One of the articles in Business On A Small Planet (IC#41)
Originally published in Summer 1995 on page 45
Copyright (c)1995, 1997 by Context Institute

At first glance, the phrase "sustainable construction" would seem to be a contradiction in terms. Construction of new buildings is one of the least sustainable activities currently underway on planet Earth, accounting for 25 percent of deforestation and 40 percent of the total flow of raw materials into the human economy – some 3 billion tons of stuff per year.

Yet "sustainable construction" is, in fact, slowly becoming the new mantra of the industry. And the changes are happening not just at the small scale, but at the very large.
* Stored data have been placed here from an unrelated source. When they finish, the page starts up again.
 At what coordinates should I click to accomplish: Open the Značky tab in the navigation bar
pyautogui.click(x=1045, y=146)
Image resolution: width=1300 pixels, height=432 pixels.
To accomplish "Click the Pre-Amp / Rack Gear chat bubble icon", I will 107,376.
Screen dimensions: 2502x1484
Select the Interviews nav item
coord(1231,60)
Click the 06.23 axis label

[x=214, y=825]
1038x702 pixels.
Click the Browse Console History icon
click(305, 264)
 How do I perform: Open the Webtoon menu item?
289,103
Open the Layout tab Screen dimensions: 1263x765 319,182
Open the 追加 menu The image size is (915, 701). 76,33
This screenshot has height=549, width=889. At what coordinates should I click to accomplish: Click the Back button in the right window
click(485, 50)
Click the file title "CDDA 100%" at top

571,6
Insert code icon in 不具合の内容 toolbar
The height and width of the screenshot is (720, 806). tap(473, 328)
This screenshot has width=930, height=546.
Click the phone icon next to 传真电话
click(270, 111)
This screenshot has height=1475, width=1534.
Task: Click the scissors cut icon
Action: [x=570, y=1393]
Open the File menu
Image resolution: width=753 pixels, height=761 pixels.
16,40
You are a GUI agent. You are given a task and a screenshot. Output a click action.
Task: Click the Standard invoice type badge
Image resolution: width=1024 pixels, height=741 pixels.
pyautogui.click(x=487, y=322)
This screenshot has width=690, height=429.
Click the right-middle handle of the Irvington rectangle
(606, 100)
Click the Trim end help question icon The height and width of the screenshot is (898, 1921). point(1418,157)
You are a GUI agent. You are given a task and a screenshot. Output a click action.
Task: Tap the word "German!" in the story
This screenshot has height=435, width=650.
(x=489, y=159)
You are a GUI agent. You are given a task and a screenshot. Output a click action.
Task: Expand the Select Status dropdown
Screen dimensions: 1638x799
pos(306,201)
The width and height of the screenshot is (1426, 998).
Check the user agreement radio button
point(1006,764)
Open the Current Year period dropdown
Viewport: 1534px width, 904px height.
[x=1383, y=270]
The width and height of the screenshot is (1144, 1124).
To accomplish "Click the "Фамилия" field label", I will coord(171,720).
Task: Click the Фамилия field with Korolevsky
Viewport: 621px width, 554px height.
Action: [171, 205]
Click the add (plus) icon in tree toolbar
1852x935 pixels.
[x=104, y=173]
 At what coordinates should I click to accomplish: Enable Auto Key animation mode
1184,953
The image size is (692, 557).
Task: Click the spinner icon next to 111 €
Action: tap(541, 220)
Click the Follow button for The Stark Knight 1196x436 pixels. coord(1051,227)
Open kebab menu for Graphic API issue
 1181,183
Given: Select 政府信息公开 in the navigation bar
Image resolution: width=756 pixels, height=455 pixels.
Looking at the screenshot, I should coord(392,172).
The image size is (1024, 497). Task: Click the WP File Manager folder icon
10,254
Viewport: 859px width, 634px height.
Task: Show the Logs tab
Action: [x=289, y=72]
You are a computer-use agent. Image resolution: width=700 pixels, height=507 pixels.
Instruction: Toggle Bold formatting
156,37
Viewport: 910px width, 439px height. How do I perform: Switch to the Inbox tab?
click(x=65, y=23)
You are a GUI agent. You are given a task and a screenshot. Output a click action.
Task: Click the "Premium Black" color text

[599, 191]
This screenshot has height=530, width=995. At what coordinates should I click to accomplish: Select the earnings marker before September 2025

Take, for example, the case of one US company, the Turner Corporation, a holding company for one of the largest construction enterprises in the nation, doing about $3 billion in business each year. Turner now has a sustainability director, Seattle-based cost engineer Ian Campbell.

"I’ve had a very strong environmental passion my whole life," says Campbell, a wiry, bespectacled, intense yet upbeat person. "But I hadn’t found a way to integrate that into my job until we started doing recycling on the Oregon project."

The project Campbell is referring to is the Rose Garden, the new arena for the Portland Trailblazers basketball team. It’s an enormous structure rising on the east bank of the Willamette River. When Turner won the bid to act as general contractor, it agreed to implement a state-of-the-art recycling program. To date, the program has recycled over 95 percent of the construction waste – nearly 45,000 tons of concrete, steel, gypsum, paper, and other materials – at a savings of more than $150,000 compared to what landfill disposal would have cost. The job is probably the largest construction recycling project in the country, according to Campbell.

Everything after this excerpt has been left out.